L'arrêté du 19 février 2004 porte exécution du Code Bruxellois du Logement moyennant une ordonnance. Celle-ci stipule le droit de chacun à un logement décent, c'est-à-dire, un logement qui répond aux exigences minimales en matière de sécurité, de salubrité et d’équipement. La Direction de l’Inspection régionale du Logement a été créée pour veiller à assurer le droit à un logement décent aux locataires et aux occupants.

Les exigences élémentaires en matière de salubrité, reprises dans un arrêté du Gouvernement de la Région de Bruxelles-Capitale , décrivent les normes minimales, notamment en matière d'humidité, d'aération, et de superficie du logement.

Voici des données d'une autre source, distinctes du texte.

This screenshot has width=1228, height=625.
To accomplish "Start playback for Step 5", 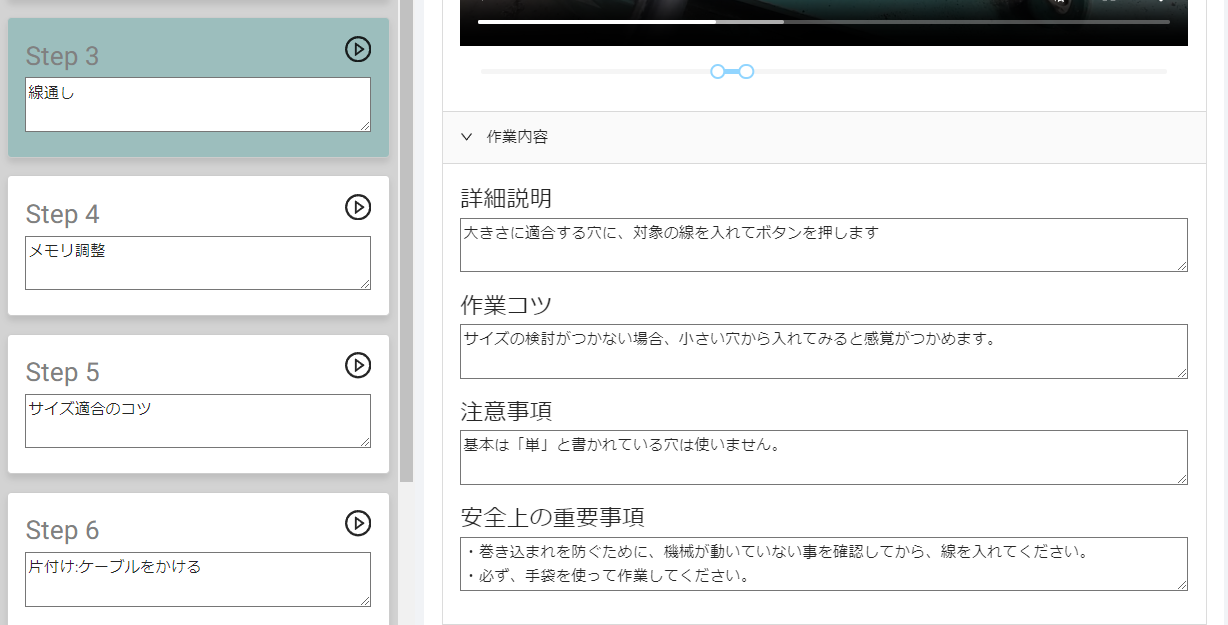I will tap(357, 365).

Normes minimales en matière d'humidité

Afin de répondre aux exigences de salubrité en matière d'humidité, il ne peut y avoir de l'humidité permanente provoquant des dégradations visibles sur les murs, ni des champignons.
Dans les cas suivants, les exigences de salubrité ne sont pas respectées:

  1. en cas d'infiltration d'humidité par un manque d'étanchéité du toit, des murs ou de la menuiserie extérieure, ou par une étanchéité défectueuse des installations sanitaires, des descentes d'eau pluviales ou de l'installation de chauffage,  du logement lui-même ou d'un autre logement;
  2. en cas d'humidité ascensionnelle par les murs ou les planchers;
  3. en cas de condensation permanente provoquée par la morphologie du bâtiment, dans des conditions d'utilisation normales. Nous entendons par cela que le nombre de personnes présentes dans le logement n'est pas exagérément grand, et que la production d'humidité est adaptée à la destination des locaux qui sont équipés de dispositifs de ventilation normaux pour l'évacuation de l'humidité.

Pour satisfaire aux exigences de salubrité en matière de parasites, il faut que le logement, les locaux communs et l'environnement soient exempts de champignons, parasites, insectes, oiseaux ou rongeurs qui peuvent être nocifs pour la santé des habitants. La présence de champignons, parasites, insectes, oiseaux ou rongeurs doit être directement liée à l'état du bâtiment et considérée lors d'une utilisation normale du logement, des locaux communs et de l'environnement.

Normes minimales en matière d'aération

Dans l'arrêté stipulant les exigences minimales, il est écrit que les locaux habitables et les salles de bains, salles de douche, buanderies et WC, doivent être munis d'une ventilation de base réalisée par:

  • soit une fenêtre qui s'ouvre sur l'extérieur
  • soit une évacuation de l'air vicié par une ouverture qu’il est possible de fermer, qui donne sur l'extérieur ou qui est reliée à un conduit donnant sur l'extérieur (débit nominal de ventilation comme indiqué dans la norme NBN D 50-001).
  • Soit une extraction mécanique de l'air vicié au moyen d'un ventilateur électrique qui fonctionne bien et qui donne directement sur l'extérieur ou qui est relié à un conduit donnant sur l'extérieur (débit nominal de ventilation comme indiqué dans la norme NBN D 50-001).

L'apport d'air frais doit toujours être assuré en quantité égale à l'évacuation d'air.

Une dérogation aux exigences de ventilation peut être octroyée à la pièce centrale de pièces en enfilade, à condition qu'il ne s'agisse pas d'une chambre à coucher, et qu'elle possède au moins une porte ouvrante sur un local équipé d'une fenêtre ouvrante sur l’extérieur.

Normes minimales en matière d'équipement du logement

La superficie minimale du logement est déterminée comme suit, en fonction du nombre d'habitants y séjournant de manière permanente au moment de la signature du bail:

  • Une superficie minimale de 18 m² pour une personne
  • Une superficie minimale de 28 m² pour 2 personnes
  • Une superficie minimale de 33 m² pour 3 personnes
  • Une superficie minimale de 37 m² pour 4 personnes
  • Une superficie minimale de 46 m² pour 5 personnes
  • Pour chaque personne supplémentaire à partir de la 6ième, la superficie minimale est augmentée de 12 m²
  • Cette superficie minimale est ramenée à 12 m² pour une personne et à 18 m² pour deux personnes pour des logements meublés et des logements d'étudiants.
  • Pour le calcul de la superficie des logements collectifs, les pièces communes sont comptabilisées au pro rata du nombre d'habitants permanents au moment de la signature du bail par chaque locataire.

Les locaux habitables doivent représenter au minimum 70% de ces surfaces minimales.